Thursday, May 30, 2013

Re: Importing data using loaddata from exported data using dumpdata

Ah, a bit of digging found the solution. This link explains the issue: http://bit.ly/13mS8ZB specifically:

"cmd.exe" supports an ascii and an utf16 output mode: this can be selected by
    "cmd.exe"    -> ascii mode
    "cmd.exe /u" -> unicode mode
The only difference between the two modes is that in unicode mode all output from
the "cmd.exe" itself (and all included tools like dir) will be in utf16, while in
ascii mode all output of "cmd.exe" will be in ascii.

I had set the shell that Bitnami was calling to Powershell, which, clearly was set to utf-16. Setting it back to regular cmd.exe was all I needed to do!

Once more, thanks for walking me through this.

On Thursday, May 30, 2013 11:19:07 PM UTC+3, ke1g wrote:
If all else fails this untested tool (attached) might translate bad files to good ones.  Run it like this:

  python utr16toascii.py bad_file name_for_new_good_file


On Thu, May 30, 2013 at 4:10 PM, Bill Freeman <ke1...@gmail.com> wrote:
This file is encoded in UTF-16 with a byte order mark.  That is to say, other than starting with \xff\xfe (the two character byte order mark),, every other character is nul (\x00).  There are actually 1449 useful characters in this 2900 byte file.  A converted version is attached.  json.load() is happy with it.

I suspect that it was produced correctly, but the act of opening it in a Windows editor converted it to "wide" characters, which Windows has preferred for a while now.  I don't know how to tell windows to give you the actual byte size of a file, rather than rounding up to a number of "k".  You could use the following python incantation:

    >>> with open('the_file') as fp:print len(fp.read))

The length of my file, downloaded but not opened in an editor, should be 1449.  The length of the bad one should be 2900.  The question remains about the length of the file as produced by dumpdata, but before opening in an editor.  If it is already bad, it must be cmd.exe's ">" operation that is performing the conversion, or possibly the default encoding in that python.  Though if you are using the same python for the loaddata, it should have the same default encoding, though I'm not sure that applies to files read directly, rather than sent to stdout.

If the editor is what's doing it, there are editors that won't.  IDLE, which comes with a lot of Windows python installs has an editor that is a possibility.  Other Windows users may want to comment.


On Thu, May 30, 2013 at 3:27 PM, Gitonga Mbaya <git...@gmail.com> wrote:
I just did a fresh dump and I realise the difference is not that drastic.
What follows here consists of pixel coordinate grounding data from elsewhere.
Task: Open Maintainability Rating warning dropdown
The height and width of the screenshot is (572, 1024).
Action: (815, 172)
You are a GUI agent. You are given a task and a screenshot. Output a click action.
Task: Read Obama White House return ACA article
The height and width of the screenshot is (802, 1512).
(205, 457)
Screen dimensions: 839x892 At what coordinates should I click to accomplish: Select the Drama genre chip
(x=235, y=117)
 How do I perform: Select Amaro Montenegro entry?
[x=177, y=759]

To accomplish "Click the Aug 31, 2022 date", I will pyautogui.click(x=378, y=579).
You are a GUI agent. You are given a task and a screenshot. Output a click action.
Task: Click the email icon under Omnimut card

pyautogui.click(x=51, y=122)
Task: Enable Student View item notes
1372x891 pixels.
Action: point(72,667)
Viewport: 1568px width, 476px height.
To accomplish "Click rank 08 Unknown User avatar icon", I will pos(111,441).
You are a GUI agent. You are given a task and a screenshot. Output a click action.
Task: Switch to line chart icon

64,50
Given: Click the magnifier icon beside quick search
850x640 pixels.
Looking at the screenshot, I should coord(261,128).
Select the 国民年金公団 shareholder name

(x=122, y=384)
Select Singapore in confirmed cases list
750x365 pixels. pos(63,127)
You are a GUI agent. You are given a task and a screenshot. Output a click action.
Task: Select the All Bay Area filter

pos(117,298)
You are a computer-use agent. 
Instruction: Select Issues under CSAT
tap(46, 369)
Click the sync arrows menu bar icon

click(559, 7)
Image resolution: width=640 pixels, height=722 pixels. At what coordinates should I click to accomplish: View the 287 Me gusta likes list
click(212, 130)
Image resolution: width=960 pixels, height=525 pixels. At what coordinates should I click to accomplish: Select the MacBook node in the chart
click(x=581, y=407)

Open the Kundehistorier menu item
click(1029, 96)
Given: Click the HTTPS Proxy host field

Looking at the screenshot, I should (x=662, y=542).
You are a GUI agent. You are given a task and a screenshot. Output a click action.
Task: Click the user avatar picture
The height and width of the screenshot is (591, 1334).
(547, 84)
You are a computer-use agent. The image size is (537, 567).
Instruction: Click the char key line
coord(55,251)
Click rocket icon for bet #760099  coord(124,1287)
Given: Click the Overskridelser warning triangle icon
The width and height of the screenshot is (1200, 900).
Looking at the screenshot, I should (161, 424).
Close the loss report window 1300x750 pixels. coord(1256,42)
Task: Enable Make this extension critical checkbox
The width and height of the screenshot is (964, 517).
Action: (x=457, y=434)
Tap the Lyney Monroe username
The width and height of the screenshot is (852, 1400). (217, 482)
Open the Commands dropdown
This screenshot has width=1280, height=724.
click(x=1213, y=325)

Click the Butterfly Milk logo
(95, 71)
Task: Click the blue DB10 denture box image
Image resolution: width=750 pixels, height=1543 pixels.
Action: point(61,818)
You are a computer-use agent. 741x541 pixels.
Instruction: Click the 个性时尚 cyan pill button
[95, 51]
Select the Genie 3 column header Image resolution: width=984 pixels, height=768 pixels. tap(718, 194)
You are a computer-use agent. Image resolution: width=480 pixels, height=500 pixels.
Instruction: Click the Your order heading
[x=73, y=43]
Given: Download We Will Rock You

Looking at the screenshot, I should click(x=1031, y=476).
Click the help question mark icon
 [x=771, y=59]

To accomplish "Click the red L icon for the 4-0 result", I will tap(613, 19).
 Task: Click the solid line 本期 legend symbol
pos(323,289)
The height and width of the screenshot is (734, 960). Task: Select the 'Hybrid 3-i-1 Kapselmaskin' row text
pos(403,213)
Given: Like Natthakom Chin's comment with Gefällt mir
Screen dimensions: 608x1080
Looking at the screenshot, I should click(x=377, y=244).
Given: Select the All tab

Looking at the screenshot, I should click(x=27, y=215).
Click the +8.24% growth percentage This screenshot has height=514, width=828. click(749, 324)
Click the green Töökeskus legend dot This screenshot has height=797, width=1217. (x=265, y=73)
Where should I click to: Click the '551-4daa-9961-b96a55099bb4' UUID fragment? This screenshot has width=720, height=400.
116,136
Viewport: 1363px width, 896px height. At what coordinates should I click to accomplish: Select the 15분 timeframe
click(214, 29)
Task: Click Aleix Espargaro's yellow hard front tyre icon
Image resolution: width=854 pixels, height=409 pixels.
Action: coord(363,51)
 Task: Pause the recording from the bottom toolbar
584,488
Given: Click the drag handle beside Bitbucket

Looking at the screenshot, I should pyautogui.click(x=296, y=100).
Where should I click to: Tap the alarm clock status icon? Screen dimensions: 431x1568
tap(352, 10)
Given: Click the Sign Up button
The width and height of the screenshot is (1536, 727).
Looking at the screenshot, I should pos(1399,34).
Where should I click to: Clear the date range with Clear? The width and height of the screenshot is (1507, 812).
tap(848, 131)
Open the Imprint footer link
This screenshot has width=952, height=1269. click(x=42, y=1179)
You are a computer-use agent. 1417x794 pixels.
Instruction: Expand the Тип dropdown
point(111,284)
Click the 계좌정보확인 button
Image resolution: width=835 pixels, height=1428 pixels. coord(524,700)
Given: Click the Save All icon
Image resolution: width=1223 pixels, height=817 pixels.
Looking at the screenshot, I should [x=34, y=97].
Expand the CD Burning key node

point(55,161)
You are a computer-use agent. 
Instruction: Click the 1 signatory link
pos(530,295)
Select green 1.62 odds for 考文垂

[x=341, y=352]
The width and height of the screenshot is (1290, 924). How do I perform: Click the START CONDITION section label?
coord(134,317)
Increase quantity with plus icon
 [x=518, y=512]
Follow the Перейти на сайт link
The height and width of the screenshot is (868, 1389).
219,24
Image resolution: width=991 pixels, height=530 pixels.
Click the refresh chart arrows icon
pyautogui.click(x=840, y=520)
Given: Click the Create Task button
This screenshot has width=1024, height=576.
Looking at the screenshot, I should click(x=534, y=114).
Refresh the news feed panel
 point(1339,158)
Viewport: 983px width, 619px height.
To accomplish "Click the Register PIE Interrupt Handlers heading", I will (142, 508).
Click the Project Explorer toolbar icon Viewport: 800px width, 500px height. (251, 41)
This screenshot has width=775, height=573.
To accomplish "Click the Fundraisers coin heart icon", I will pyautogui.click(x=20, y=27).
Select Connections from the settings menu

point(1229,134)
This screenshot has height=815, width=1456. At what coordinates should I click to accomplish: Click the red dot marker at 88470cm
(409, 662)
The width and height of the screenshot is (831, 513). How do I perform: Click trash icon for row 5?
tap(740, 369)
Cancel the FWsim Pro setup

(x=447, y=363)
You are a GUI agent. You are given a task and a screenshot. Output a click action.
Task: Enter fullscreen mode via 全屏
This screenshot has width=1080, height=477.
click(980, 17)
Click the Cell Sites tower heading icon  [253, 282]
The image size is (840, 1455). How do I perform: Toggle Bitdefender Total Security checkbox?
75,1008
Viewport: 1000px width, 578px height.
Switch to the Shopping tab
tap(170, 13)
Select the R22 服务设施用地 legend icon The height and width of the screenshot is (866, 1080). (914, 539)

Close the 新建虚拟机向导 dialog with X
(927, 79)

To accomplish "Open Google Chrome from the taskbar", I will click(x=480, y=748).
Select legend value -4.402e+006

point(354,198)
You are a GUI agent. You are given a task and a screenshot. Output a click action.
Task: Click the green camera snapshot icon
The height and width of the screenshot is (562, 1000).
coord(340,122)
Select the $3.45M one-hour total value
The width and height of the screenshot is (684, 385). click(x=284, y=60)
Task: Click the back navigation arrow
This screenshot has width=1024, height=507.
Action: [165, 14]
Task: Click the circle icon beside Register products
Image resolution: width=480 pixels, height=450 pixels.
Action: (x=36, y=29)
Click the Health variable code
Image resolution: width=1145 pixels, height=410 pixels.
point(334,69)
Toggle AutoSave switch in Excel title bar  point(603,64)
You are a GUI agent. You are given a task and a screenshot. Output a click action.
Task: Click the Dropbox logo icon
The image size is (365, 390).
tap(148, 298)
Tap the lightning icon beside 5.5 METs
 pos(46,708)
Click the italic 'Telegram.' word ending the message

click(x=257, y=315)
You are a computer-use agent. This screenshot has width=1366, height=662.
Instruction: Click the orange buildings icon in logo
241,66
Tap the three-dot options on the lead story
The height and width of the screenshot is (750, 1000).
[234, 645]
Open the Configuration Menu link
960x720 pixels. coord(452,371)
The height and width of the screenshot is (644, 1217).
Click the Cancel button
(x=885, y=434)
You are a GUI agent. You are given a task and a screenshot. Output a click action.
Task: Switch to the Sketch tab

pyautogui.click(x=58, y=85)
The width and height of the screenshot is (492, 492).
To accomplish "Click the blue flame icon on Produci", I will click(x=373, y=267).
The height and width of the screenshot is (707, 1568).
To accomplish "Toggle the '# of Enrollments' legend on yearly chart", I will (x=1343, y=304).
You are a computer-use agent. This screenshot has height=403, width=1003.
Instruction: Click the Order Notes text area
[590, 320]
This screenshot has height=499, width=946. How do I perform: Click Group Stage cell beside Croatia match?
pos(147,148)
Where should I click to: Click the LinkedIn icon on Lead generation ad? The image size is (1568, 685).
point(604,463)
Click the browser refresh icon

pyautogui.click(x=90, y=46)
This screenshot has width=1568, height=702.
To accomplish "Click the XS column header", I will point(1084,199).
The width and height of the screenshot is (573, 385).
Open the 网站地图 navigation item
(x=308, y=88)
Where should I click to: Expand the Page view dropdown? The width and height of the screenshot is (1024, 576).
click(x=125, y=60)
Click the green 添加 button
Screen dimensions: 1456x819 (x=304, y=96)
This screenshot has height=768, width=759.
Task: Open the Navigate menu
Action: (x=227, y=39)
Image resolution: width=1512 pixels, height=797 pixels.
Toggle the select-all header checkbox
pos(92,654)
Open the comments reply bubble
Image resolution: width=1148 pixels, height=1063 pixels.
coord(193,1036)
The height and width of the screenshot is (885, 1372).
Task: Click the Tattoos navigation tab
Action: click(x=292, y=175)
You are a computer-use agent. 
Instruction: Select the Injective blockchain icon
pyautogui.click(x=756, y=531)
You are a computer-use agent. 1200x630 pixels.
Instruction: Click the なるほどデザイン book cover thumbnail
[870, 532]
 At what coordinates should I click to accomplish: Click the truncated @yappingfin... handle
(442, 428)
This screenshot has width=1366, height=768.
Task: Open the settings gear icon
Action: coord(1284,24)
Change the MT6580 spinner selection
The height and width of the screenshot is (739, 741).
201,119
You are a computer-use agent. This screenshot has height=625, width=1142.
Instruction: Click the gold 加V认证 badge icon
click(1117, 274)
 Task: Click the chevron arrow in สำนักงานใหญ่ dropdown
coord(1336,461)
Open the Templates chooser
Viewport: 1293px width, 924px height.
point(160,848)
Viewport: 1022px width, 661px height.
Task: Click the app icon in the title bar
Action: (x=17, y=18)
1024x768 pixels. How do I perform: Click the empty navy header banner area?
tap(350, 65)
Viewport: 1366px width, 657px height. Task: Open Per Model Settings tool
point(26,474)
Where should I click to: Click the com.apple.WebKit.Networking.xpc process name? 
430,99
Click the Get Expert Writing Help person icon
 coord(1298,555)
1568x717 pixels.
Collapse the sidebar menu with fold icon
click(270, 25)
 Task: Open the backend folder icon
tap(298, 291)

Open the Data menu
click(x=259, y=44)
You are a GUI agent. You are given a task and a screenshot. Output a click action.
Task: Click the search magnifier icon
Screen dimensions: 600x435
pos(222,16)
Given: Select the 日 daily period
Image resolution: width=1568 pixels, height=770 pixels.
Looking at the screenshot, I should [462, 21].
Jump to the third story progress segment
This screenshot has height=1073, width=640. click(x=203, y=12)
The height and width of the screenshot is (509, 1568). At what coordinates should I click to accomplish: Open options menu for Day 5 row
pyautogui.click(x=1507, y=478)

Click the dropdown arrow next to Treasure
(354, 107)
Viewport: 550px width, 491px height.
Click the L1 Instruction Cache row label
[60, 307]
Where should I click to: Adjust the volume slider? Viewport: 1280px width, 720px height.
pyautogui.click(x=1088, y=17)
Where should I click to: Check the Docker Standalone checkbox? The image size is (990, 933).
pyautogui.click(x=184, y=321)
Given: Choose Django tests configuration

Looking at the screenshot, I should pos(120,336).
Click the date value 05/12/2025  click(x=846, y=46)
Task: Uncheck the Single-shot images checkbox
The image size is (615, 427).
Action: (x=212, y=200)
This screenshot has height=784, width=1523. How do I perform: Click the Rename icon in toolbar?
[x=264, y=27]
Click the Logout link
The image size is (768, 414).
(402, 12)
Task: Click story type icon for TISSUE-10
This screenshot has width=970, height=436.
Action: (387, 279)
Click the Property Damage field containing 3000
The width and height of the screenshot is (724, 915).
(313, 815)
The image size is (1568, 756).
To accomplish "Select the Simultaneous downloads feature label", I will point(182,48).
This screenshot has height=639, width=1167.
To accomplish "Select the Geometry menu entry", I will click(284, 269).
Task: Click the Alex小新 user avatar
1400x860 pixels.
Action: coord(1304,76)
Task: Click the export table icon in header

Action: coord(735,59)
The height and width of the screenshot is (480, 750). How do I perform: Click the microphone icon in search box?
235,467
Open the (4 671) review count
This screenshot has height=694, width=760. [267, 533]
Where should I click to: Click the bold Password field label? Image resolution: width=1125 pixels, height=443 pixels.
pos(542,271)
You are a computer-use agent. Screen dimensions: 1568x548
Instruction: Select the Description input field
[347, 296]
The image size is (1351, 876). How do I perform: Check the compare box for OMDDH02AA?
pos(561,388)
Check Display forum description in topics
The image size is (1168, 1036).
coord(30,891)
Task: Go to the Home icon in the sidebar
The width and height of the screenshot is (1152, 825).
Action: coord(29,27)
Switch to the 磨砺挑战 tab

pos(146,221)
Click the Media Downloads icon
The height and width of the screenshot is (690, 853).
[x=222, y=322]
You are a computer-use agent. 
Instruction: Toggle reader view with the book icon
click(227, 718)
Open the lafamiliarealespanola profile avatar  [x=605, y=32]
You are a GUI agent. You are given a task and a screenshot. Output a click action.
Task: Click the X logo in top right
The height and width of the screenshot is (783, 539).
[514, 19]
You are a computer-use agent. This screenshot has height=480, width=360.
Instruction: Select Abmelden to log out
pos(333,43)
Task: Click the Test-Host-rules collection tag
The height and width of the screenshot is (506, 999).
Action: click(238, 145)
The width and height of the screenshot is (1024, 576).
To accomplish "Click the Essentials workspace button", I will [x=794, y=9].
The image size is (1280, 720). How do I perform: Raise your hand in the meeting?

The extra stuff must come from trying to edit it. Here is a fresh file from the dump...


On Thursday, May 30, 2013 9:50:26 PM UTC+3, ke1g wrote:
Can you load the file using json.load()?  I.e.; is that one of the things that you have already tried?


On Thu, May 30, 2013 at 2:32 PM, Gitonga Mbaya <git...@gmail.com> wrote:
All you suggest I had already tried. Without indent, same result. dumping an xml file, same thing. The only thing I didn't try was loading it in a different project.

I am doing all this on Windows 7 on the same machine.

On Thursday, May 30, 2013 8:57:42 PM UTC+3, ke1g wrote:
Try again without the indent (just for grins).

Are the two systems on the same box, or did you have to transfer it over a network, or via a flash drive, or the like?

If two boxes, is one Windows and the other not?  (Line boundaries differ, though I would hope that the json tools would be proof against that.)

Are there non-ASCII characters in any of the strings?  (Encodings could differ.)

See if you can make it work for one application.   E.g.:

  python manage.py dumpdata books > file.json

and in the other project:

  loaddata fixture/file.json

(You should be able to leave off the fixture/ if that's where you have put it.)

Try again in the XML format:

  python manage.py dumpdata --format xml > file.xml

  python manage.py loaddata file.xml

(I'm pretty sure that loaddata figures out the format for itself, at least it doesn't document a format switch.  I've never tried this, so it's possible that loaddata only supports JSON.)

Bill


On Thu, May 30, 2013 at 1:38 PM, Gitonga Mbaya <git...@gmail.com> wrote:
Bill,

This is are the exact steps I follow:

python manage.py dumpdata --indent=4 > fixtures/data.json

python manage.py loaddata fixtures/data.json

That is when I get:

DeserializationError: No JSON object could be decoded

I checked the json code using http://jsonlint.com/ and it was reported as being valid. (The json code is reproduced at the end of this post for your info)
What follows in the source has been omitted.